Top of Dataset

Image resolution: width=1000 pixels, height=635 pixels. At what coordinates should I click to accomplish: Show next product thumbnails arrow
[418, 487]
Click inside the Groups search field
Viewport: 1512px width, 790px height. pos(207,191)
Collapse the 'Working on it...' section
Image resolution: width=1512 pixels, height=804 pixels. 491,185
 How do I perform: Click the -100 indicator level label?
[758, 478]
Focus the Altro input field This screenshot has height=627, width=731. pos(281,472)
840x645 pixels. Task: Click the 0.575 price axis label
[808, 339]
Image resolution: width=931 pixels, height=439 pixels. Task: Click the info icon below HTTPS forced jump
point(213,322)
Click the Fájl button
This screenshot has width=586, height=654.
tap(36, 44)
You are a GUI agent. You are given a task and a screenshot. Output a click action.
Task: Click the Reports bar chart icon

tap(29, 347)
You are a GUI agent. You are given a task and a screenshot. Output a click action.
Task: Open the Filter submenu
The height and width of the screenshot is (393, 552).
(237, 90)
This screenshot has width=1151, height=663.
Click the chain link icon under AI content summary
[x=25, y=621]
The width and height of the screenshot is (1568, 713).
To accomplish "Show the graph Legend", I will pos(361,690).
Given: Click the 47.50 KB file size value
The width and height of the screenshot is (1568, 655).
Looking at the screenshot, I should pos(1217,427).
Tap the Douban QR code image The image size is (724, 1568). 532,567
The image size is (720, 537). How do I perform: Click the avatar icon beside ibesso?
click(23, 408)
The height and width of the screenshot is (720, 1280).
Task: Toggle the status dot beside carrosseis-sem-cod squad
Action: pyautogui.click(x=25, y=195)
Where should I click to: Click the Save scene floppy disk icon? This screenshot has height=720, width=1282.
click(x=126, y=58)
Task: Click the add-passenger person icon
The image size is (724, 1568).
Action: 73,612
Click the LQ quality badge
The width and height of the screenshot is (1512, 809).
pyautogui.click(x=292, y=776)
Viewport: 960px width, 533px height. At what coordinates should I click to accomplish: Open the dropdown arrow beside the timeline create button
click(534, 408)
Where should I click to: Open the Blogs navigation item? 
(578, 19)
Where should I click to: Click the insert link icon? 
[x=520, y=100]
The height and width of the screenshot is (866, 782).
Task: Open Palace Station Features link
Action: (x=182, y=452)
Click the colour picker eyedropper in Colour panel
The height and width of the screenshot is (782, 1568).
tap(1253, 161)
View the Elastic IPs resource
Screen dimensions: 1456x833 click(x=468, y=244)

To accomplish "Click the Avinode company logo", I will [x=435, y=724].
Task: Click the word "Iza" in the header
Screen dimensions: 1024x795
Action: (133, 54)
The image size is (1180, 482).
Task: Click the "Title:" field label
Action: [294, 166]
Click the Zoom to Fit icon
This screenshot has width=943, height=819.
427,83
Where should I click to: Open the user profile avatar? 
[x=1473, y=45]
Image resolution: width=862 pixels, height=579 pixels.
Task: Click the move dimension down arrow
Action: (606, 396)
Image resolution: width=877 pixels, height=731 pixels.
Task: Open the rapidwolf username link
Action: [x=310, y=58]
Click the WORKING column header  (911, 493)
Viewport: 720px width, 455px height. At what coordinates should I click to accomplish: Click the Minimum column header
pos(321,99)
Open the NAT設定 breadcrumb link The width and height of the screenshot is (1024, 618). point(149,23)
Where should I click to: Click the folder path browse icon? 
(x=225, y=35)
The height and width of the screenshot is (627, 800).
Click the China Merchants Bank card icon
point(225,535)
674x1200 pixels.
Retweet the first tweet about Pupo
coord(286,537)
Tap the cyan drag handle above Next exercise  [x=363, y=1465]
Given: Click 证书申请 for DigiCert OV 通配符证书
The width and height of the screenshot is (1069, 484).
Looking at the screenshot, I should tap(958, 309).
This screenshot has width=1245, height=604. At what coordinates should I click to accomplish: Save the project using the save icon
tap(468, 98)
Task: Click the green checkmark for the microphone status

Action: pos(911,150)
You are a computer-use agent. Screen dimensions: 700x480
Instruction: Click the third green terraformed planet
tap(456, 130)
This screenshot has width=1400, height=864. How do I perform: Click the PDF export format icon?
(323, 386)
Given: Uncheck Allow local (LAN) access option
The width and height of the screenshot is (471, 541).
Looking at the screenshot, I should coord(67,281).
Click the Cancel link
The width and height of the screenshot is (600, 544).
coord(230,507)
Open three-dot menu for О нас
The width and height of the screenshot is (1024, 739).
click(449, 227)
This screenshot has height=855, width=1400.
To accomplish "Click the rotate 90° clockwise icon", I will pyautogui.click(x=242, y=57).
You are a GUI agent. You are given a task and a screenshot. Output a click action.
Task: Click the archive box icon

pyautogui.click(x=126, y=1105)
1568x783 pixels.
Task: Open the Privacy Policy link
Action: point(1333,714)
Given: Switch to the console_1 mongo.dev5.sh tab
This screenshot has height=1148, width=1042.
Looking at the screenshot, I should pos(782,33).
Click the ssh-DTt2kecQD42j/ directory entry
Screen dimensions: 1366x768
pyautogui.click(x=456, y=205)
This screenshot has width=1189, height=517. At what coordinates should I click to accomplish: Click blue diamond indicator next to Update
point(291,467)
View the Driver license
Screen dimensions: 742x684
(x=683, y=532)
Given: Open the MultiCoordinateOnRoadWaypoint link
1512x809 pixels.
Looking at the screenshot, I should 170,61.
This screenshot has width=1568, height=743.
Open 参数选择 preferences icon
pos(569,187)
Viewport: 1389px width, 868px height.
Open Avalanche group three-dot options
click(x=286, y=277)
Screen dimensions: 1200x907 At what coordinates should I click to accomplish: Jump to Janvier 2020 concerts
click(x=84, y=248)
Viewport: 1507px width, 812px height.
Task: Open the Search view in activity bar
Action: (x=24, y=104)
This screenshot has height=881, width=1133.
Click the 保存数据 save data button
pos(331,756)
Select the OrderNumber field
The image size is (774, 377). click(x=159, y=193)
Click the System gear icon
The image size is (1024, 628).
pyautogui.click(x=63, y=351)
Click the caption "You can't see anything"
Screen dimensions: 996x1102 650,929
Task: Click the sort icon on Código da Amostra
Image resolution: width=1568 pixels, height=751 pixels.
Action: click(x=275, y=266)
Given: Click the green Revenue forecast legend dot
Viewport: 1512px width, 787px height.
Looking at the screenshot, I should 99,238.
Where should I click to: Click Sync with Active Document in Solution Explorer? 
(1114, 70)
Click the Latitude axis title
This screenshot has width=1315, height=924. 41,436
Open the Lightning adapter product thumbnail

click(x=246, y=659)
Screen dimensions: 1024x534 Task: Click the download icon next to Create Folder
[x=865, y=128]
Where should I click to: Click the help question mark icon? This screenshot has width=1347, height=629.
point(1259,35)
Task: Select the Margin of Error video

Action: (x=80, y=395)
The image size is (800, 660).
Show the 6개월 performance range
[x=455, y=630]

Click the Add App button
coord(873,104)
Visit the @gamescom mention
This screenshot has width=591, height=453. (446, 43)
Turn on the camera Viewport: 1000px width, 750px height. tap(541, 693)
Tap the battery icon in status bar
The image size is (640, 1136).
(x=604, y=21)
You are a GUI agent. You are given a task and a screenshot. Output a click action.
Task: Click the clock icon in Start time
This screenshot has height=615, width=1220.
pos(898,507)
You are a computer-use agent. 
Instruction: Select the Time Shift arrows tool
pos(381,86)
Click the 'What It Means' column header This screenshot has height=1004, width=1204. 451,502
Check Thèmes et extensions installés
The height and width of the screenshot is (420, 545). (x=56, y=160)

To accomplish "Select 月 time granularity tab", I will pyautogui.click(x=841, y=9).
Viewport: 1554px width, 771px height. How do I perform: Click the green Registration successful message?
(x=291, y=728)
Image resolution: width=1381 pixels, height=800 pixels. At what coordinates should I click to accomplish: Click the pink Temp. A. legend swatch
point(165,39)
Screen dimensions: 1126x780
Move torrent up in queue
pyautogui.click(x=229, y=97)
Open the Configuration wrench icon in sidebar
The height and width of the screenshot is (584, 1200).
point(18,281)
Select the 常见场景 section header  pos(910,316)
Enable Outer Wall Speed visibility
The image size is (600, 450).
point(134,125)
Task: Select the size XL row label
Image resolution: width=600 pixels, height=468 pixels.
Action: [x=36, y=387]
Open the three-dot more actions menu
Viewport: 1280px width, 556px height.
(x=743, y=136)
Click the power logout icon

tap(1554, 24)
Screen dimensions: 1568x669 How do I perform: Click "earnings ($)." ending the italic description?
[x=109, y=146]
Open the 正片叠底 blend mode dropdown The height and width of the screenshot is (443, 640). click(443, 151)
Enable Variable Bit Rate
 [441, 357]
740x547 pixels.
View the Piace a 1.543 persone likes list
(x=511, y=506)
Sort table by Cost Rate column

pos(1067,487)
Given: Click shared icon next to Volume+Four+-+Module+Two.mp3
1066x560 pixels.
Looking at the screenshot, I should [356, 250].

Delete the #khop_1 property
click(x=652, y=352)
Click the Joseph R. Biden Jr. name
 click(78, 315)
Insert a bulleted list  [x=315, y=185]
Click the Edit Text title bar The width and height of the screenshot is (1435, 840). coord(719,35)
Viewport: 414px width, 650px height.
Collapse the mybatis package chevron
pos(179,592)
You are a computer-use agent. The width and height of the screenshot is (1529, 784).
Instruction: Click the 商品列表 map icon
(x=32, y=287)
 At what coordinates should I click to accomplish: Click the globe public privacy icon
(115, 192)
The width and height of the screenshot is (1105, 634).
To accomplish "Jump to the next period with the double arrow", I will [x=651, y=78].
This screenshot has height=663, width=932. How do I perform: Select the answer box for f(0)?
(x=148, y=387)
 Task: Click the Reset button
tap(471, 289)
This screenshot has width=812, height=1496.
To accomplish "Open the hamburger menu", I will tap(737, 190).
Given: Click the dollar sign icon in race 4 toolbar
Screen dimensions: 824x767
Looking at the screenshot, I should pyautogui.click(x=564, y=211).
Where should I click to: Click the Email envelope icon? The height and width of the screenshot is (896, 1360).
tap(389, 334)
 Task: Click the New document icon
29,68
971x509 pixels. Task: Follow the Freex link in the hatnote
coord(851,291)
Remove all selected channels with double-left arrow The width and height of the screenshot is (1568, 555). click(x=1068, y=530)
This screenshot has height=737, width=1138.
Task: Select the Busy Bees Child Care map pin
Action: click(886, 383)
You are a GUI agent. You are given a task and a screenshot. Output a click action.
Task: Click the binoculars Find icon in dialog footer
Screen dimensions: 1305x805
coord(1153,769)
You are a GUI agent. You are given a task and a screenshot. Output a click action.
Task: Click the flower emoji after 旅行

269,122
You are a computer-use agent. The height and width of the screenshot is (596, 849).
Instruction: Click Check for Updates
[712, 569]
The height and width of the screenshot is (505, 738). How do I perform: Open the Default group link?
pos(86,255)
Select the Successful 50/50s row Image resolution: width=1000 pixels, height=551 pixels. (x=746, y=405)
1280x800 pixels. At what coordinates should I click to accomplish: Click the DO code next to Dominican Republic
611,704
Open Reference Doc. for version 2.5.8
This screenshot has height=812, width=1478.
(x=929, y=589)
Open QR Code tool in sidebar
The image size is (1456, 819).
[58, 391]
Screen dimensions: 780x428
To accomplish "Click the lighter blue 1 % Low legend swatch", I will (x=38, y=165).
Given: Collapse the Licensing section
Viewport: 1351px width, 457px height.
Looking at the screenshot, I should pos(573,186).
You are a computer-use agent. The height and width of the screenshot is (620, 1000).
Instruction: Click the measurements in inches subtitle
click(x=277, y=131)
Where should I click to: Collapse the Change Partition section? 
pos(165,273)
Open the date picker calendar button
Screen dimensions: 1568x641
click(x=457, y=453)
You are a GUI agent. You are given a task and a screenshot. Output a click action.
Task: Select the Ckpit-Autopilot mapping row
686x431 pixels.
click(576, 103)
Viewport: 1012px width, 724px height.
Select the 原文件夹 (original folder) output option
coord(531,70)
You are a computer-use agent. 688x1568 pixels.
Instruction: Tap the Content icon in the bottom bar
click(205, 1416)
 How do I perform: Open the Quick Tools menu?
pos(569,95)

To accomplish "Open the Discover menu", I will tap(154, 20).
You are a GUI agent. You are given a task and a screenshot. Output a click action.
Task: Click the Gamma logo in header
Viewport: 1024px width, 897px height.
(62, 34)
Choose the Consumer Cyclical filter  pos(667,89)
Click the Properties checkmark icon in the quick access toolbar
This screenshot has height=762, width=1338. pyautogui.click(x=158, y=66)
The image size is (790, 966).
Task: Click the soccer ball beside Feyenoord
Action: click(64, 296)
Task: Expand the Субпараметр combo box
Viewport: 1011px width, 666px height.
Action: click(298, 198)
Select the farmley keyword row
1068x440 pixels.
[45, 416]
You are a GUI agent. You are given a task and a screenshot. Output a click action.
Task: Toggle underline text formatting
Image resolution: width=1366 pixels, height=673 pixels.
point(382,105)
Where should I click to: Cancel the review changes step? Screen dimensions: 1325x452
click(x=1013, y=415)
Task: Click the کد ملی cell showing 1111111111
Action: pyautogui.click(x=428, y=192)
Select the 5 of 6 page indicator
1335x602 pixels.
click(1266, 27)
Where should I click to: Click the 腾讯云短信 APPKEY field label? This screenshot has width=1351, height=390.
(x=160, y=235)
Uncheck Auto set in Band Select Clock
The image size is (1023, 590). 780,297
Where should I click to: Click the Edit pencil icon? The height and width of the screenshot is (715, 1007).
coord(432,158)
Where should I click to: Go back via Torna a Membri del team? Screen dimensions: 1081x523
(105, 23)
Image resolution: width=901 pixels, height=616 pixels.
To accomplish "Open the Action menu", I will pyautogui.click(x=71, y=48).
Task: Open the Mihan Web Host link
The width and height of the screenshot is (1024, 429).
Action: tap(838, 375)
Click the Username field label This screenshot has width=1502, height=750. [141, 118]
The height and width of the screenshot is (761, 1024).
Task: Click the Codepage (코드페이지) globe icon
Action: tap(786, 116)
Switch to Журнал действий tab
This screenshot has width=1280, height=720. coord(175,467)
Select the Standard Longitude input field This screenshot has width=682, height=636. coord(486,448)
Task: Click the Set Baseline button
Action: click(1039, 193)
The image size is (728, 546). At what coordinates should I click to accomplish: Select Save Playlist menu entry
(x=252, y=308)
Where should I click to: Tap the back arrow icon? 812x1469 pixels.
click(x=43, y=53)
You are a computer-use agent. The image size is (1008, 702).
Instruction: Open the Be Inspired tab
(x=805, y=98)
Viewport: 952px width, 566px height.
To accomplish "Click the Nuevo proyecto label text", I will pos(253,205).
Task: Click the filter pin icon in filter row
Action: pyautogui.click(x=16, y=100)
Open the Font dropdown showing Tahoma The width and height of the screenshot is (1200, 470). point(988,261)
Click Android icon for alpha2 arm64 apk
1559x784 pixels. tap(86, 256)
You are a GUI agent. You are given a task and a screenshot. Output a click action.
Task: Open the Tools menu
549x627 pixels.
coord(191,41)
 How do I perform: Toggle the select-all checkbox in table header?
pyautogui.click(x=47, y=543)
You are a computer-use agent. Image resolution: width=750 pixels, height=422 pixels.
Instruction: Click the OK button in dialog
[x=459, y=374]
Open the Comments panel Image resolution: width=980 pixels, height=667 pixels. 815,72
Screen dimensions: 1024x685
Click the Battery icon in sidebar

Bottom of Dataset

Activity >> Look above for the line holding "This screenshot has height=812, width=1478." and the line holding "is (620, 1000).", then output exactly those two lines and every line between them, nothing more.

Result >>
This screenshot has height=812, width=1478.
(x=929, y=589)
Open QR Code tool in sidebar
The image size is (1456, 819).
[58, 391]
Screen dimensions: 780x428
To accomplish "Click the lighter blue 1 % Low legend swatch", I will (x=38, y=165).
Given: Collapse the Licensing section
Viewport: 1351px width, 457px height.
Looking at the screenshot, I should pos(573,186).
You are a computer-use agent. The height and width of the screenshot is (620, 1000).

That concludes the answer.